## [What this task involves]
Recast the lines from the one containing "Viewport: 447px width, 694px" through the one containing "Looking at the screenshot, I should [x=1262, y=419]." as a Markdown table with the columns Number and Text, numbering each line and omitting blank lines.

[Records of locating words and elements]
=====
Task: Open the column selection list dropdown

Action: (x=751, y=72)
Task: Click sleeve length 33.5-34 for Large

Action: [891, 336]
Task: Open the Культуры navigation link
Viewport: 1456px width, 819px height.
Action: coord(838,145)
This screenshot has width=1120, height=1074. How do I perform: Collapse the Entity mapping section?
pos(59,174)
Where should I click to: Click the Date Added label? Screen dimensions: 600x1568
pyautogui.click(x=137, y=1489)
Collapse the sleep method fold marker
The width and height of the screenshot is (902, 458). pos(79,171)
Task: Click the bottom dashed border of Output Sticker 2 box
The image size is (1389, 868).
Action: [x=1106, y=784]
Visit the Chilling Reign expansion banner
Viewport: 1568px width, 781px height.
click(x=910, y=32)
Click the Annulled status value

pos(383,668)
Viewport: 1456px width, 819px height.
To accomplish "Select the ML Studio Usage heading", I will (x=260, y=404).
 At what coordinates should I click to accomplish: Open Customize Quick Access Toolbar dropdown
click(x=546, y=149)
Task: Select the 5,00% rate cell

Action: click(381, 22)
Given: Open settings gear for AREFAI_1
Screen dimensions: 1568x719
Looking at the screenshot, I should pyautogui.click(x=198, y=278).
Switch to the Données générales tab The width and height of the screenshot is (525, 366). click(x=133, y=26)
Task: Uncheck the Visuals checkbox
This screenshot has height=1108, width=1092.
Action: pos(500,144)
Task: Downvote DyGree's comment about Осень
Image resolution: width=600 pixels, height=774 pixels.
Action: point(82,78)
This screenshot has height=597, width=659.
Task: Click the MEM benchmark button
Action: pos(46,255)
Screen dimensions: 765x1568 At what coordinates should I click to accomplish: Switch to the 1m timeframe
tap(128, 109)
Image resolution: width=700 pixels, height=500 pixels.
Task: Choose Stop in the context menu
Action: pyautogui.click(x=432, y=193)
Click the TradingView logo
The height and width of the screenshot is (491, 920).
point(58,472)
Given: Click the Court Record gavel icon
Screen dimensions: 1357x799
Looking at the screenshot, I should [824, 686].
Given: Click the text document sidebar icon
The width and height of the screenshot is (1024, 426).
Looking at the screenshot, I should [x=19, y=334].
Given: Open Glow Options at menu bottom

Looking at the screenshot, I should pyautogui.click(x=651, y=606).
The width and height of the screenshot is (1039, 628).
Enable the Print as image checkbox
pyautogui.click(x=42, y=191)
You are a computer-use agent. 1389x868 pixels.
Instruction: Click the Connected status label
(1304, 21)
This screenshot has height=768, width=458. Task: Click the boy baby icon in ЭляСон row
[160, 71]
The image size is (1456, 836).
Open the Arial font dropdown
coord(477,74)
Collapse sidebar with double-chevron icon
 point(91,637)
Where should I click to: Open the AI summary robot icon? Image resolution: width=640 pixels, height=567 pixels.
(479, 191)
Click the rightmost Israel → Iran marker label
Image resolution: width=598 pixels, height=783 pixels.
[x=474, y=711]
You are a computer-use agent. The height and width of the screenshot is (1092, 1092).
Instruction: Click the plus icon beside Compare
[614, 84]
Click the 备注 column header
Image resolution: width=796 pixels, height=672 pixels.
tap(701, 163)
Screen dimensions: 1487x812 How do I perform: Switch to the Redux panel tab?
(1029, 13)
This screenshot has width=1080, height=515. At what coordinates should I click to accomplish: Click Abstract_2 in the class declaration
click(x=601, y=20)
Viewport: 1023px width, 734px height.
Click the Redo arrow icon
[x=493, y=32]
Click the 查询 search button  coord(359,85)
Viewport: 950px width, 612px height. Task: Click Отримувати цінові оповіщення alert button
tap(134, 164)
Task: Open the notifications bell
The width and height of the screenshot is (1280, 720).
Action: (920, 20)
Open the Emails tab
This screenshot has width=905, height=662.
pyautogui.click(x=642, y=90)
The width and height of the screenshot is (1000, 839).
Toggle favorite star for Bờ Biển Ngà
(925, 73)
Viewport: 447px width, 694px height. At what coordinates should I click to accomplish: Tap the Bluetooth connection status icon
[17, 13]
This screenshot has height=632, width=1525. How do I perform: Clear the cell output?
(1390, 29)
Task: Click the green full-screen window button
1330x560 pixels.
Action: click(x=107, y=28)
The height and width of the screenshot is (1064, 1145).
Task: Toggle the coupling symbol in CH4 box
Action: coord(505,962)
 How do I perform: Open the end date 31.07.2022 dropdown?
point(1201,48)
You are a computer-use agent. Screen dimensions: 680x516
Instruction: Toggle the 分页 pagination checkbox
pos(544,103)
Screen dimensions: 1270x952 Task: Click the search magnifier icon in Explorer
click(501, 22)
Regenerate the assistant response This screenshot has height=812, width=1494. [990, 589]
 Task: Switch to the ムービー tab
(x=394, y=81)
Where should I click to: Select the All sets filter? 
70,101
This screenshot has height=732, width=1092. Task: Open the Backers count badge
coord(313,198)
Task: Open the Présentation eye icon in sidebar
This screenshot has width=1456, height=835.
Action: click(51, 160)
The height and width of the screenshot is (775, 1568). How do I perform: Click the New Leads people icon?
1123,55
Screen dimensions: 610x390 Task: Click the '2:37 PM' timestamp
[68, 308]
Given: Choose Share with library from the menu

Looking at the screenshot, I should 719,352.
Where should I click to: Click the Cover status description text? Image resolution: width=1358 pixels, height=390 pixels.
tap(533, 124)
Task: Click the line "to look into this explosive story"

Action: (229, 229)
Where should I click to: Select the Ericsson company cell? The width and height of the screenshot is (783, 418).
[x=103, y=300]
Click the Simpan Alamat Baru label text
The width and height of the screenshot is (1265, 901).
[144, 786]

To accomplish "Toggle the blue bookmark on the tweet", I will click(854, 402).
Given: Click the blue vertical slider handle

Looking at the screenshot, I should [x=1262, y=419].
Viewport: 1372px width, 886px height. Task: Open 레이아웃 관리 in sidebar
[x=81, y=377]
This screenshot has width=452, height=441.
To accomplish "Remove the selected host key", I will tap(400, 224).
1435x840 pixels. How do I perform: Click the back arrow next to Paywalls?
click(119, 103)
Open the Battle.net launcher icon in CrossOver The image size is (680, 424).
=====
## [Worked solution]
| Number | Text |
|---|---|
| 1 | Viewport: 447px width, 694px height. At what coordinates should I click to accomplish: Tap the Bluetooth connection status icon |
| 2 | [17, 13] |
| 3 | This screenshot has height=632, width=1525. How do I perform: Clear the cell output? |
| 4 | (1390, 29) |
| 5 | Task: Click the green full-screen window button |
| 6 | 1330x560 pixels. |
| 7 | Action: click(x=107, y=28) |
| 8 | The height and width of the screenshot is (1064, 1145). |
| 9 | Task: Toggle the coupling symbol in CH4 box |
| 10 | Action: coord(505,962) |
| 11 |  How do I perform: Open the end date 31.07.2022 dropdown? |
| 12 | point(1201,48) |
| 13 | You are a computer-use agent. Screen dimensions: 680x516 |
| 14 | Instruction: Toggle the 分页 pagination checkbox |
| 15 | pos(544,103) |
| 16 | Screen dimensions: 1270x952 Task: Click the search magnifier icon in Explorer |
| 17 | click(501, 22) |
| 18 | Regenerate the assistant response This screenshot has height=812, width=1494. [990, 589] |
| 19 |  Task: Switch to the ムービー tab |
| 20 | (x=394, y=81) |
| 21 | Where should I click to: Select the All sets filter?  |
| 22 | 70,101 |
| 23 | This screenshot has height=732, width=1092. Task: Open the Backers count badge |
| 24 | coord(313,198) |
| 25 | Task: Open the Présentation eye icon in sidebar |
| 26 | This screenshot has width=1456, height=835. |
| 27 | Action: click(51, 160) |
| 28 | The height and width of the screenshot is (775, 1568). How do I perform: Click the New Leads people icon? |
| 29 | 1123,55 |
| 30 | Screen dimensions: 610x390 Task: Click the '2:37 PM' timestamp |
| 31 | [68, 308] |
| 32 | Given: Choose Share with library from the menu |
| 33 | Looking at the screenshot, I should 719,352. |
| 34 | Where should I click to: Click the Cover status description text? Image resolution: width=1358 pixels, height=390 pixels. |
| 35 | tap(533, 124) |
| 36 | Task: Click the line "to look into this explosive story" |
| 37 | Action: (229, 229) |
| 38 | Where should I click to: Select the Ericsson company cell? The width and height of the screenshot is (783, 418). |
| 39 | [x=103, y=300] |
| 40 | Click the Simpan Alamat Baru label text |
| 41 | The width and height of the screenshot is (1265, 901). |
| 42 | [144, 786] |
| 43 | To accomplish "Toggle the blue bookmark on the tweet", I will click(854, 402). |
| 44 | Given: Click the blue vertical slider handle |
| 45 | Looking at the screenshot, I should [x=1262, y=419]. |